Self, who has been impressed with McLemore’s work in the 10 practices that were allotted to the Jayhawks by the NCAA, said McLemore could be the best defensive player the Jayhawks have ever had and is one of the most athletic players KU has had.

“I definitely like it,” McLemore said of his coach’s praise. “It is a motivator. I don’t think it changes anything. I’m going to play my game and do whatever coach wants me to do.”

Aside from McLemore … everybody’s healthy heading into today’s travel day to Switzerland. Senior guard Elijah Johnson, who had arthroscopic knee surgery in April, had several pinpoint passes for easy baskets and unofficially had 10 points (including one made three) in Saturday’s four-quarter scrimmage that included the international 24-second clock.

“I feel great. My knee is getting stronger. I just need to get in better shape,” Johnson said.

Johnson, who is KU’s vocal leader on the court, said the 10 practices have been beneficial.

“Right now, the coaches are instilling things in their (eight scholarship freshmen) heads that they usually don’t learn until October. It gives them a head start,” Johnson said. “It gives them a chance to warm up. I think they need that extra time to be able to settle down and study.”

As far as the intensity at the practices … “Coach is nice right now. He is not pressuring us. He is letting us have fun right now,” Johnson said. “He wants us to enjoy it, let people realize they are at Kansas. He’s letting people breathe. When it’s time to knuckle down, it’ll definitely get more intense.”

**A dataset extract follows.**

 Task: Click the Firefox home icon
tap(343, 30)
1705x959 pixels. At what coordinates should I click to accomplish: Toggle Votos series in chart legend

Senior center Withey was dominant with 16 points and several blocks. KU sophomore backup point guard Naadir Tharpe had 11 points and had limited turnovers.

“Today you saw him on his best day,” said Self, who let the media watch the final pre-European workout. “Naadir has been hot and cold to say the least. He’s had problems passing the ball all over the place. Today he scrimmaged pretty well. He’s fast. He can make a shot. It’d be nice if he could settle in as backup point guard. I don’t know yet because he hasn’t been very consistent so far.”

Freshman guard Milt Doyle had 14 points, showing a nice touch from the outside on several jumpers and like most freshmen, missing badly on others. Frosh guard Rio Adams hit a three and had six points. Perry Ellis looked comfortable inside in cashing five buckets.

Self said he doesn’t really care much about the upcoming games in Europe with the plan to play everybody between 18 and 20 minutes a game.

“What we’ve gotten out of it, we’ve already gotten out of it and that’s practice,” Self said. “Guys do work hard for the most part. We’ve done a lot of offensive breakdown stuff, a lot in 10 practices. I want to give us the best chance to win games in early November. We’ve got some big ones in early November — with eight freshmen I think this gives us a better chance.”

Notes: KU coach Self said Saturday that frosh Rio Adams, 6-3 from Seattle’s Rainier Beach High, has qualified academically, thus will make the trip. He said he received word from the NCAA Clearinghouse regarding Adams on Wednesday or Thursday. In July it was reported that frosh Milt Doyle, 6-4 from Chicago Marshall High, had qualified. Both had some concerns about their academic eligibility heading into the final days of the 2011-12 academic year. Self said all of KU’s incoming players are eligible … The Jayhawks will travel all day today, flying commercially, and arrive in Zurich sometime Monday morning.